Bulso had already received more than $30,000 in contributions before July and has loaned his campaign more than $300,000. The campaign had about $7,500 still left in its account on July 23.
Ogles and Bulso both spent more than $40,000 in July on advertising, payments to campaign workers and other campaign expenses.
Democrat Rebecca Purington raised more than $5,000 in the first three weeks of July, the second highest amount raised. That represents about 28 percent of all the contributions to her campaign, which received its first donation at the end of March. Purington previously loaned $2,018 to her 2018 campaign.
Republican Rebecca Ann Burke also raised close to $5,000 in July. She loaned an extra $10,000 to her campaign this month. She has already loaned about $53,000 to her campaign.
Jeff Ford only raised $250 in July, but he had more than $30,000 in his account as of July 23. That’s second only to Ogles. He’s raised about $15,000 so far and loaned his campaign $75,000.
Republican Robert Hullet raised $1,200 in July, including contributions from Williamson County Mayor Rogers Anderson and Music City Skydiving, a company owned by Williamson County Schools Superintendent Mike Looney.
Republican Terrence Smith has only raised about $20 during the entire campaign, and didn’t raise any money in July.
However, Republican Glen Casada, who is running for reelection to the state house for District 63, has raised far more than any of the candidates in District 61. He raised more than $27,000 in July, and has raised more than $90,000 since June 2017.
Dozens of groups have contributed to Casada’s campaign. Some of the groups that contributed in July include the Concerned Automotive Retailers PAC, the Tennessee Bankers Association PAC and the Tennessee Oil Marketers PAC.
As of July 23 Casada’s campaign had more than $300,000 in the bank.
Raeshawn Sanchez, a Republican who is challenging Casada as a write in candidate, raised about $1,600 as of the end of June.
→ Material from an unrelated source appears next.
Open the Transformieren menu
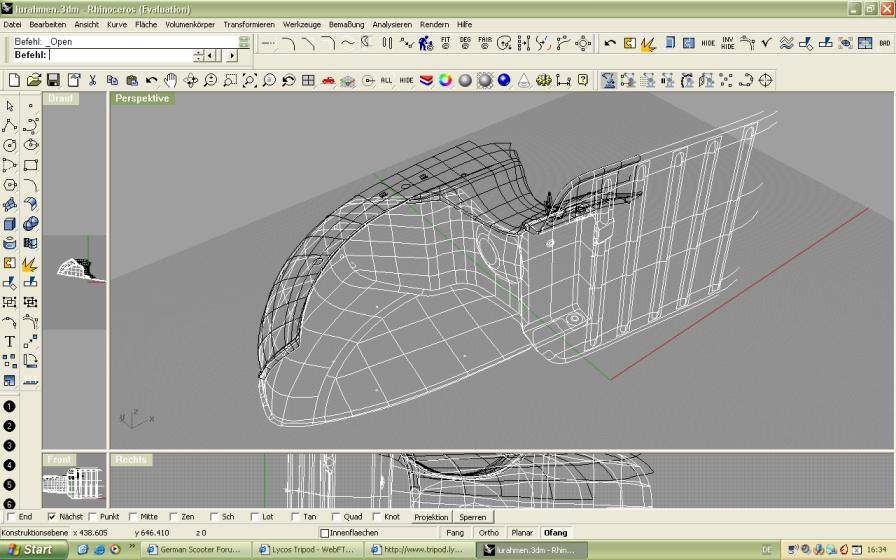 249,24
Sanchez’s July campaign finance report wasn’t available.
Democrat Bill Peach is hoping to represent District 63 as well. He had raised $1,400 by June 30, but a report for July wasn’t available.
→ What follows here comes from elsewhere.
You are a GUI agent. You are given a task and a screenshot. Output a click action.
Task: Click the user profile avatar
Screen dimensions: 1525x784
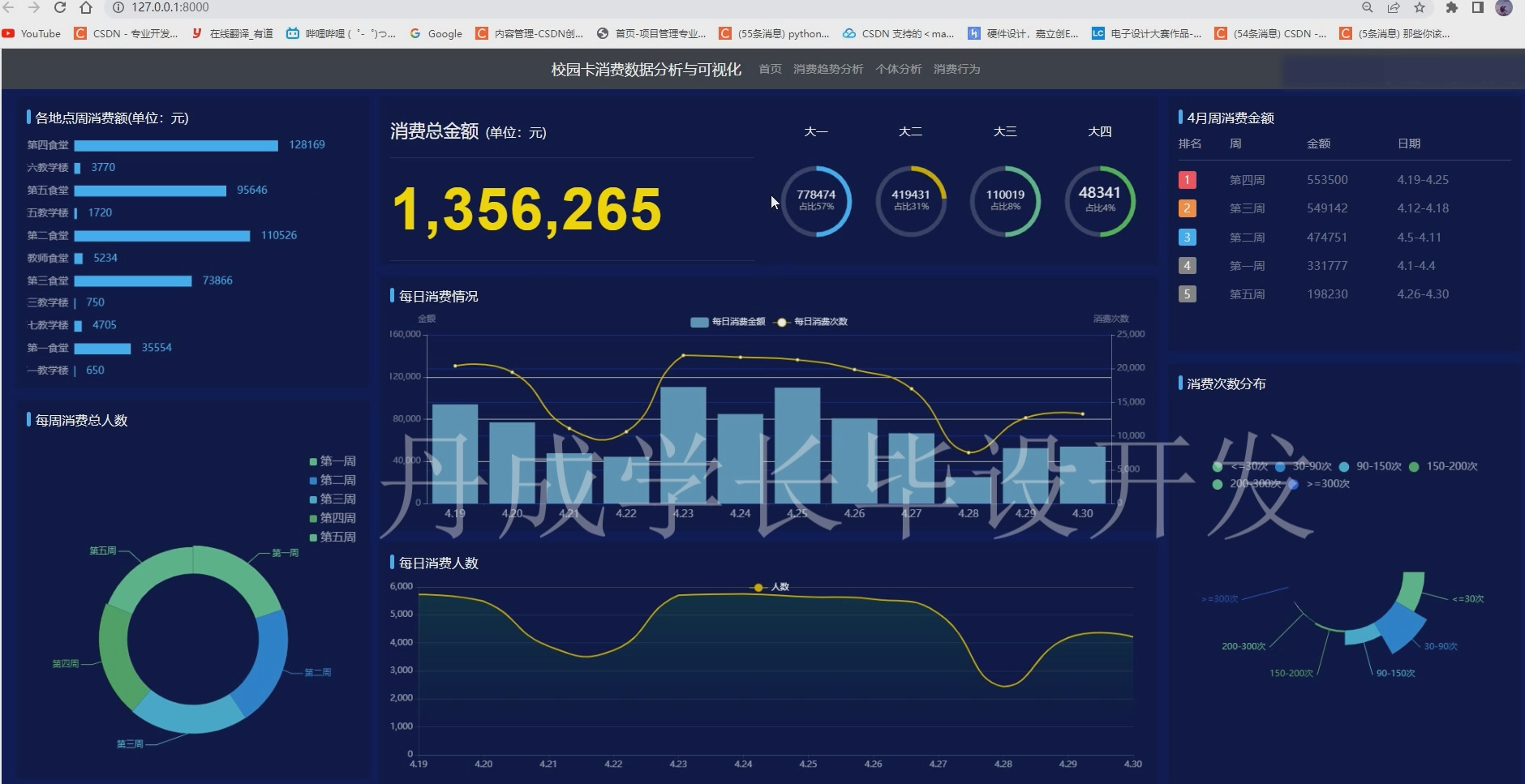click(1503, 8)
Republican State Senator Jack Johnson is running against Democrat Kristen Grimm in his bid to continue representing District 23. He only raised $50 in July, and $2,355 between February and June. However, he raised more than $90,000 between June 2017 and early January 2018.
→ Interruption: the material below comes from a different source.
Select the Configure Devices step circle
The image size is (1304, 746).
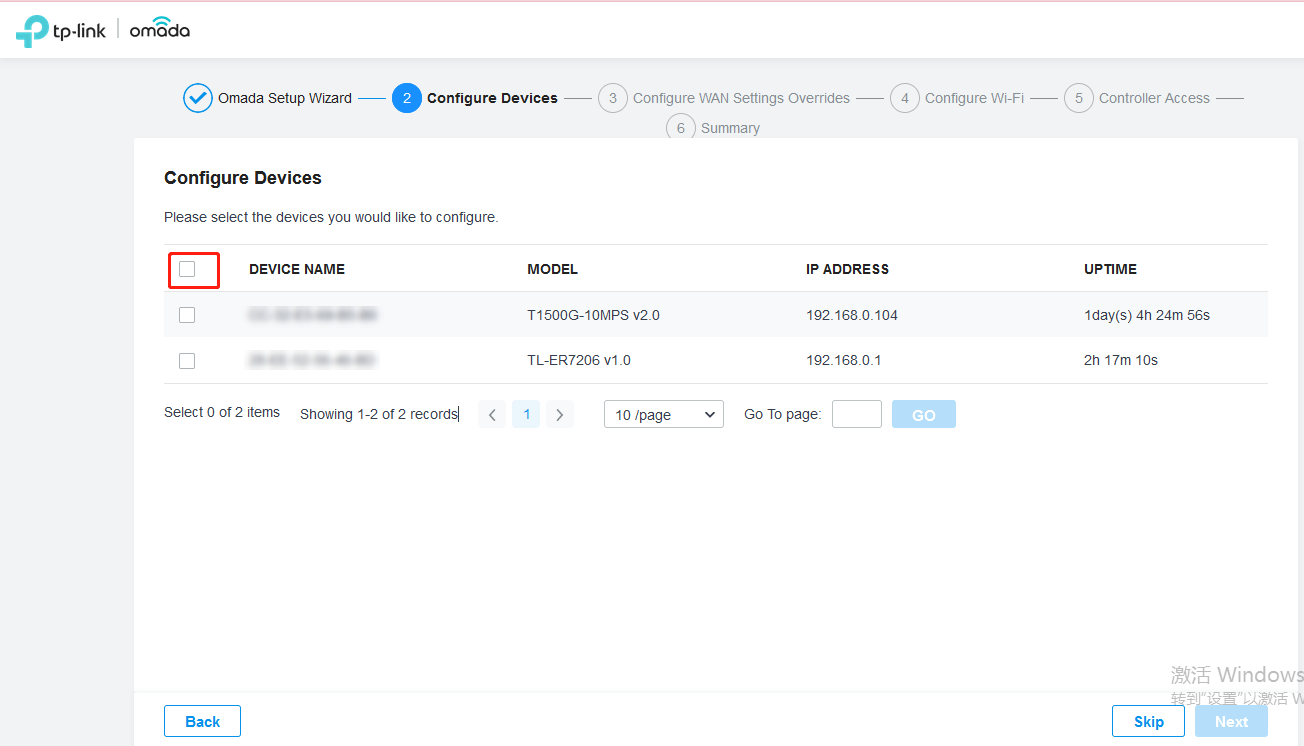(406, 98)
Grimm’s campaign got its first campaign contribution on April 17. Since then, she’s raised more than $10,000, including about $2,000 in July.
Since 2017, Republican House Representative Sam Whitson has raised more than $100,000 during his campaign for the state house seat in District 65. He raised most of that money between July 2017 and January 2018.
He’s running against Democrat Toby Shaffer. Campaign finance reports weren’t available for Shaffer.